Load all files that store the drug-symptom predictions for each disease-dataset combination.

In [30]:
DISEASE_PREFIXES = ['dmd', 'hd', 'oi']
DATASET_PREFIXES = ['prev', 'restr']
EMB_METHOD = 'e2v'


results_dict = {}

for disease_prefix in DISEASE_PREFIXES:
    results_dict[disease_prefix] = {}
    
    curr_working_dir = os.path.dirname(os.getcwd())
    curr_output_dir = os.path.join(curr_working_dir, 'output', disease_prefix)
    
    for dataset_prefix in DATASET_PREFIXES:
        dataset_output_dir = os.path.join(curr_output_dir, f'{dataset_prefix}_{EMB_METHOD}')
        
        run_folders_list = []
        for item in os.listdir(dataset_output_dir):
            curr_path = os.path.join(dataset_output_dir, item)
            if os.path.isdir(curr_path) and 'run' in item:
                run_folders_list.append(item)
        
        pred_files_paths = []
        for run_folder in run_folders_list:
            run_path = os.path.join(dataset_output_dir, run_folder)
            pred_run_path = os.path.join(run_path, 'pred')
            pred_file_path = os.path.join(pred_run_path, f'{dataset_prefix}_{disease_prefix}_candidates_per_symptom_{EMB_METHOD}.pkl')
            pred_files_paths.append(tuple([run_folder, pred_file_path]))
        
        results_dict[disease_prefix][dataset_prefix] = pred_files_paths
        
results_dict

{'dmd': {'prev': [('run_001',
    'c:\\Users\\rosa-\\OneDrive\\Documents\\GitHub\\XAI-FO\\output\\dmd\\prev_e2v\\run_001\\pred\\prev_dmd_candidates_per_symptom_e2v.pkl'),
   ('run_002',
    'c:\\Users\\rosa-\\OneDrive\\Documents\\GitHub\\XAI-FO\\output\\dmd\\prev_e2v\\run_002\\pred\\prev_dmd_candidates_per_symptom_e2v.pkl'),
   ('run_003',
    'c:\\Users\\rosa-\\OneDrive\\Documents\\GitHub\\XAI-FO\\output\\dmd\\prev_e2v\\run_003\\pred\\prev_dmd_candidates_per_symptom_e2v.pkl'),
   ('run_004',
    'c:\\Users\\rosa-\\OneDrive\\Documents\\GitHub\\XAI-FO\\output\\dmd\\prev_e2v\\run_004\\pred\\prev_dmd_candidates_per_symptom_e2v.pkl'),
   ('run_005',
    'c:\\Users\\rosa-\\OneDrive\\Documents\\GitHub\\XAI-FO\\output\\dmd\\prev_e2v\\run_005\\pred\\prev_dmd_candidates_per_symptom_e2v.pkl'),
   ('run_006',
    'c:\\Users\\rosa-\\OneDrive\\Documents\\GitHub\\XAI-FO\\output\\dmd\\prev_e2v\\run_006\\pred\\prev_dmd_candidates_per_symptom_e2v.pkl'),
   ('run_007',
    'c:\\Users\\rosa-\\OneDrive\\D

Load the indexed nodes for retrieving the names of symptoms and drug candidates.

In [33]:
def load_nodes(disease_prefix, dataset_prefix):
    curr_working_dir = os.path.dirname(os.getcwd())
    curr_output_dir = os.path.join(curr_working_dir, 'output', disease_prefix)
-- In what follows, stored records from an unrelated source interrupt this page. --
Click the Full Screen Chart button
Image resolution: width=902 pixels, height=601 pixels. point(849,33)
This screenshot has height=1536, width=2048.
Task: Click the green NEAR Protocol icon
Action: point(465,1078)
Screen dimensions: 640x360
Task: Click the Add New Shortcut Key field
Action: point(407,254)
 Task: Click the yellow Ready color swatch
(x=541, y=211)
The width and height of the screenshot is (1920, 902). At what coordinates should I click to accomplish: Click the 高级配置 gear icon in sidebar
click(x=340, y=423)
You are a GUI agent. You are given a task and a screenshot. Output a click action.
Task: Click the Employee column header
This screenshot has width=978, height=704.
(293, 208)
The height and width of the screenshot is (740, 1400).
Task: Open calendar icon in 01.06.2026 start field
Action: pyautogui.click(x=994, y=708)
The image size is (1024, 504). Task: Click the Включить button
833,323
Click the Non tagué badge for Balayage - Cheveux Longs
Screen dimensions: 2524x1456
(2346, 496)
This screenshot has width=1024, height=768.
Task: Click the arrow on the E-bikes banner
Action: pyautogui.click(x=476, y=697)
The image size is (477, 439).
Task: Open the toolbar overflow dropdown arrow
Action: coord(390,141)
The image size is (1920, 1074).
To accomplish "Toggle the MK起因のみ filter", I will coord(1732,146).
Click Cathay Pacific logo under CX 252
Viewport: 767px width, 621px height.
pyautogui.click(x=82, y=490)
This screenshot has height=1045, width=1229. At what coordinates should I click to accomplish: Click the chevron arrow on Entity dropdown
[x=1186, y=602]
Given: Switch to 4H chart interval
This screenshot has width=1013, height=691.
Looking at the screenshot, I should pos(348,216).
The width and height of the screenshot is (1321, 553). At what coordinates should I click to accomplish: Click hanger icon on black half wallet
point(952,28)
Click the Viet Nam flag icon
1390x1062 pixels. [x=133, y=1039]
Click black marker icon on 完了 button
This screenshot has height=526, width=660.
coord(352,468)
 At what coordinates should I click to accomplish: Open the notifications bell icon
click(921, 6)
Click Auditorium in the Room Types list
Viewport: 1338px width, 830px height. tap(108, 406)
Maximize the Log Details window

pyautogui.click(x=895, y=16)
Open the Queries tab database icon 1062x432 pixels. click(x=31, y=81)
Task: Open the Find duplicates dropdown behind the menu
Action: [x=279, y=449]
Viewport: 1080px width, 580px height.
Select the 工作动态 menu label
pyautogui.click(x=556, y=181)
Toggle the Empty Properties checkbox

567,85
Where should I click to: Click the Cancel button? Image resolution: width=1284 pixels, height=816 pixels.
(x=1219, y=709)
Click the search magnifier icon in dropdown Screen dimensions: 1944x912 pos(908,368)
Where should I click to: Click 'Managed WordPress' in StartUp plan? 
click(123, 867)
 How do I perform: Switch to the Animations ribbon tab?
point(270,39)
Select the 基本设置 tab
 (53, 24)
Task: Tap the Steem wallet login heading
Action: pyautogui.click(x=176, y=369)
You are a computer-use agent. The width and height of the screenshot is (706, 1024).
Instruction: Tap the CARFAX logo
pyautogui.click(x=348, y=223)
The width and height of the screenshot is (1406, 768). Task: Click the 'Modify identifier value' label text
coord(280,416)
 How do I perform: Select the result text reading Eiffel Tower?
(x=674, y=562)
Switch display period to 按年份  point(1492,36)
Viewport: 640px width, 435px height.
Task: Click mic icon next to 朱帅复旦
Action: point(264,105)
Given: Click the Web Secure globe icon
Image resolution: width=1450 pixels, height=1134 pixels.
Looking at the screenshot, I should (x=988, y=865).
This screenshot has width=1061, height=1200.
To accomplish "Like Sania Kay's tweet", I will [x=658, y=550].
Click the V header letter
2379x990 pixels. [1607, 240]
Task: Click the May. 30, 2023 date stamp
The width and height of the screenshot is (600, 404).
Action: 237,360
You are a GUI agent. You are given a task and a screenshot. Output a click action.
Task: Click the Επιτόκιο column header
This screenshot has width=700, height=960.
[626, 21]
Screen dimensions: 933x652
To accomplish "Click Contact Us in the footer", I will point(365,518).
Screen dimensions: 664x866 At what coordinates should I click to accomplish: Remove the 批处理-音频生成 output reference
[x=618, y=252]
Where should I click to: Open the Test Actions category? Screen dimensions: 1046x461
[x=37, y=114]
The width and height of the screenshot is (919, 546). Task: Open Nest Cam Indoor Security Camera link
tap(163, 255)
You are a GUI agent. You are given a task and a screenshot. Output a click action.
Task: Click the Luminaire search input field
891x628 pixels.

    nodes = pd.read_csv(f'{curr_output_dir}/{dataset_prefix}_{disease_prefix}_indexed_nodes.csv')
    nodes.drop('index_id', axis=1, inplace=True)
    
    return nodes

Save the drug-symptom pairs from all runs to CSV files for each disease-dataset combination.

In [32]:
for disease_prefix in DISEASE_PREFIXES:
    
    for dataset_prefix in DATASET_PREFIXES:
        
        nodes = load_nodes(disease_prefix, dataset_prefix)
        drug_symptom_pairs = []
        
        for index, pred_tuple in enumerate(results_dict[disease_prefix][dataset_prefix]):
            pred_run, pred_path = pred_tuple
            
            with open(pred_path, 'rb') as f:
                loaded_list = pickle.load(f)
                
                for _, row in loaded_list.iterrows():
                    symptom_id = row['Symptom']
                    candidates = row['Candidates']
                    
                    for candidate in candidates:
                        symptom_name = nodes.loc[nodes['id'] == symptom_id]['label'].iloc[0]
                        drug_name = nodes.loc[nodes['id'] == candidate]['label'].iloc[0]
                        drug_symptom_pairs.append({'Run': pred_run, 'Drug': drug_name, 'Drug ID': candidate, 'Symptom ID': symptom_id, 'Symptom': symptom_name})
                        
        drug_symptom_pairs_df = pd.DataFrame.from_dict(drug_symptom_pairs)
        drug_symptom_pairs_df.to_csv(f'predicted_drug_symptom_pairs_{disease_prefix}_{dataset_prefix}.csv', index=False)